___ INFORMATION PROVIDED ___

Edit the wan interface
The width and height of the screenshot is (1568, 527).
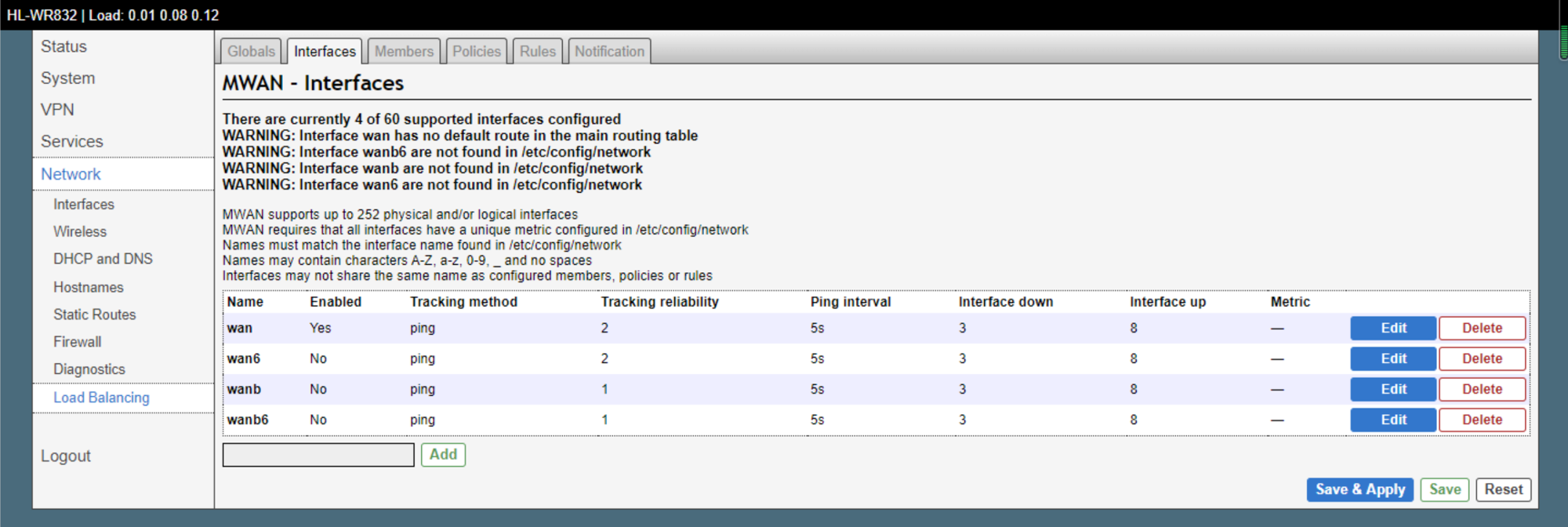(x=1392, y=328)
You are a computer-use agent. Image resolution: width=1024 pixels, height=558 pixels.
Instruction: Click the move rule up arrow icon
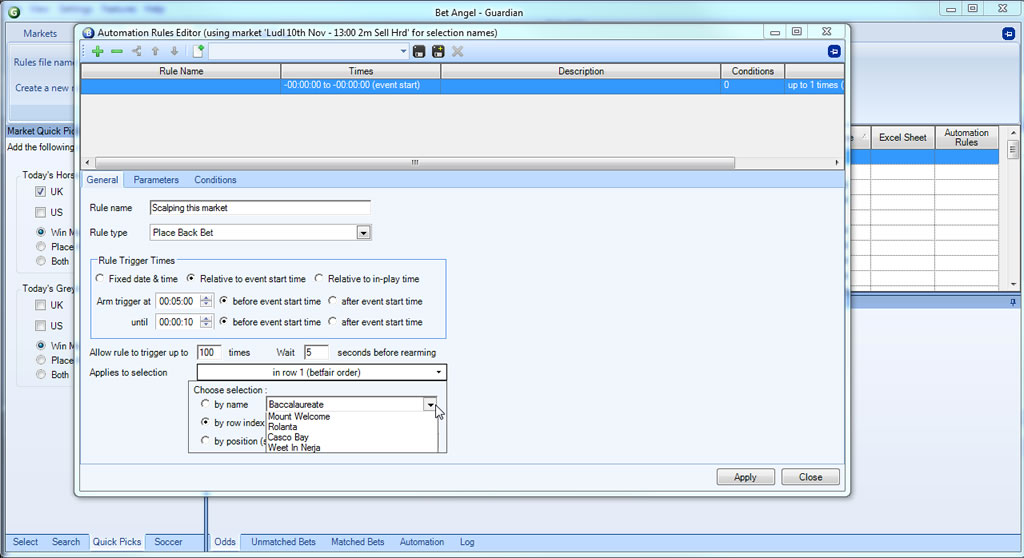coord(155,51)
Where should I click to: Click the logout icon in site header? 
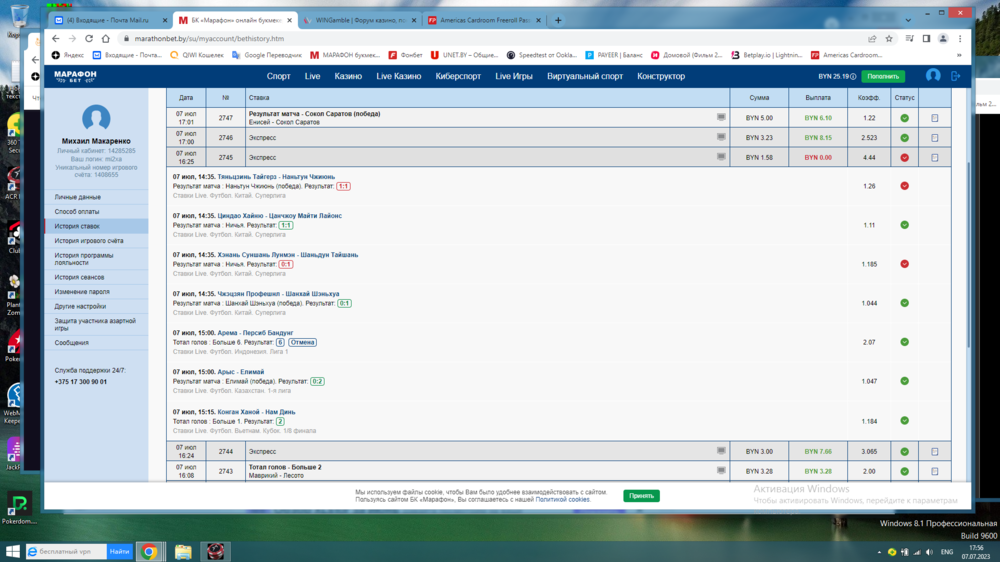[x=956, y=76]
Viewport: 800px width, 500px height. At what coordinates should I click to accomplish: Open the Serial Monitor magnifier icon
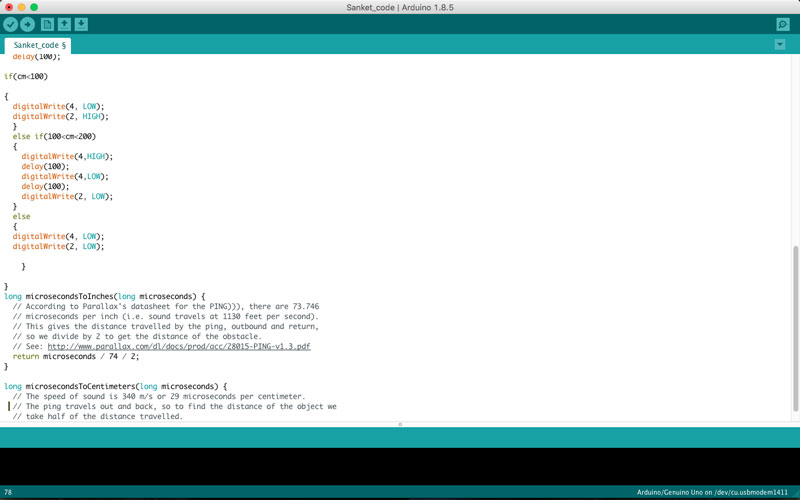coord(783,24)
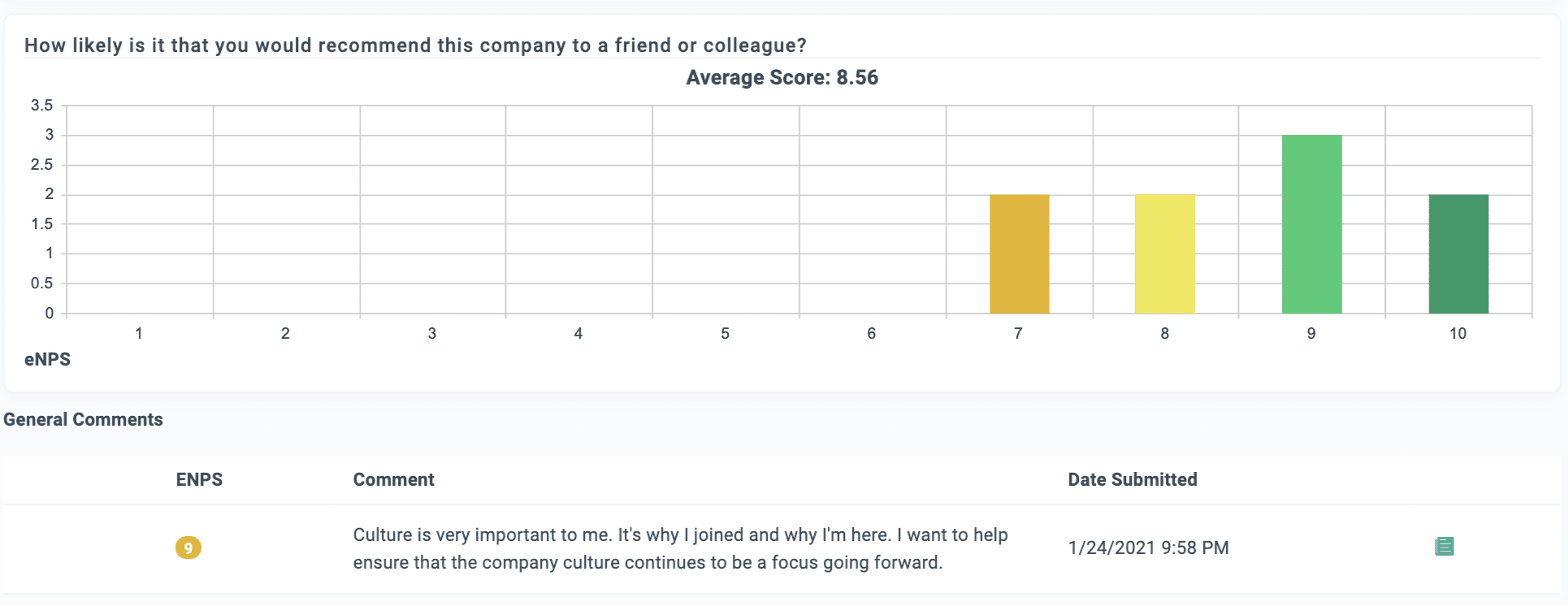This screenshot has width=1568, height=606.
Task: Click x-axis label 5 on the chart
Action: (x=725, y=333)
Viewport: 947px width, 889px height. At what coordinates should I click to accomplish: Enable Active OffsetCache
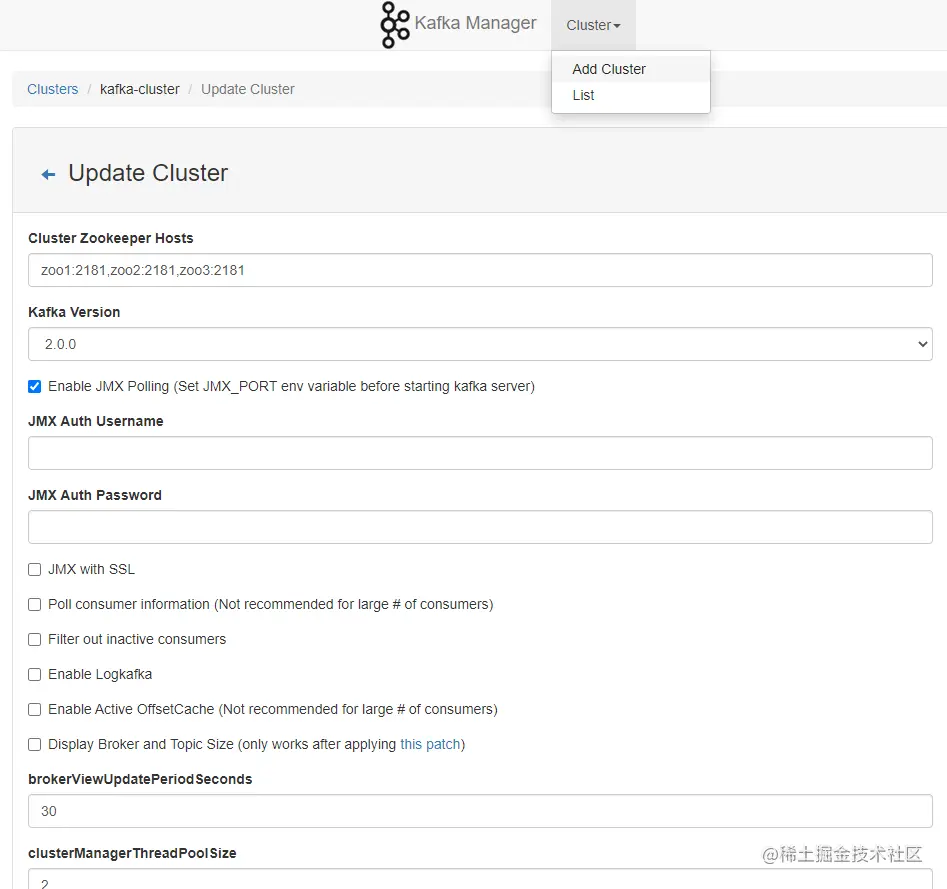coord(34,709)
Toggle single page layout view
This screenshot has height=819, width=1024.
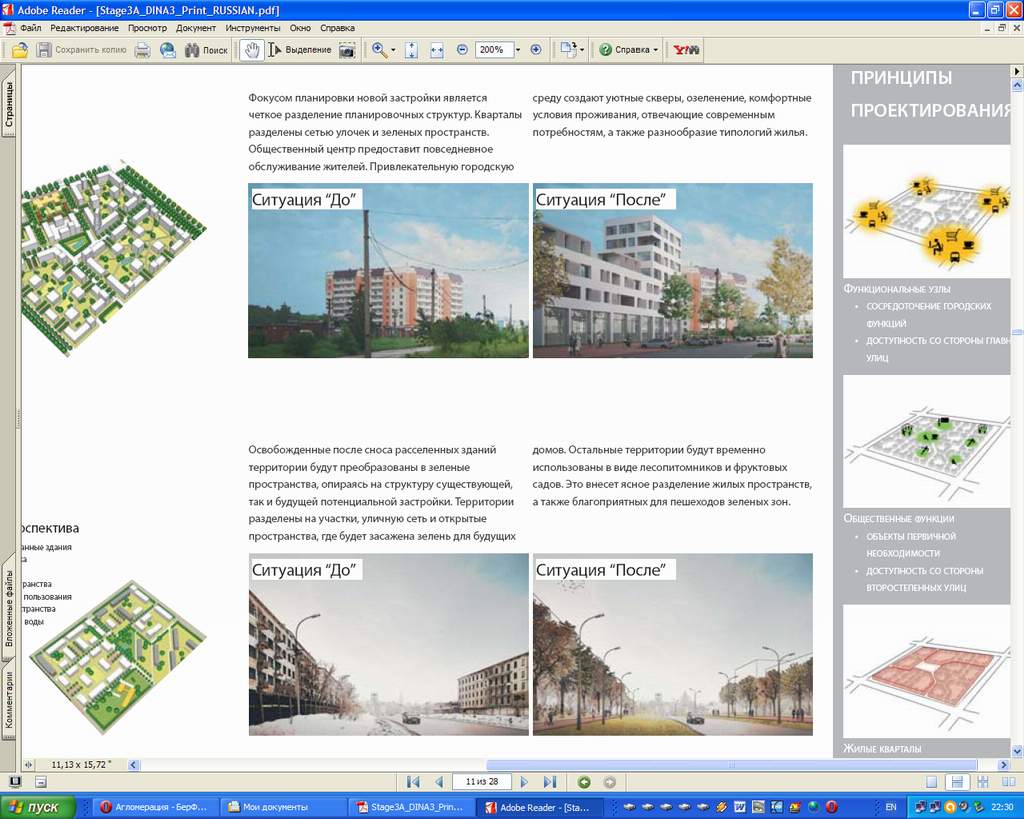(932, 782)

___

Word for word, retype the lines from the one that contains "Toggle single page layout view" through the final line of the data, both ends included, excluding pictures.

Toggle single page layout view
This screenshot has height=819, width=1024.
(932, 782)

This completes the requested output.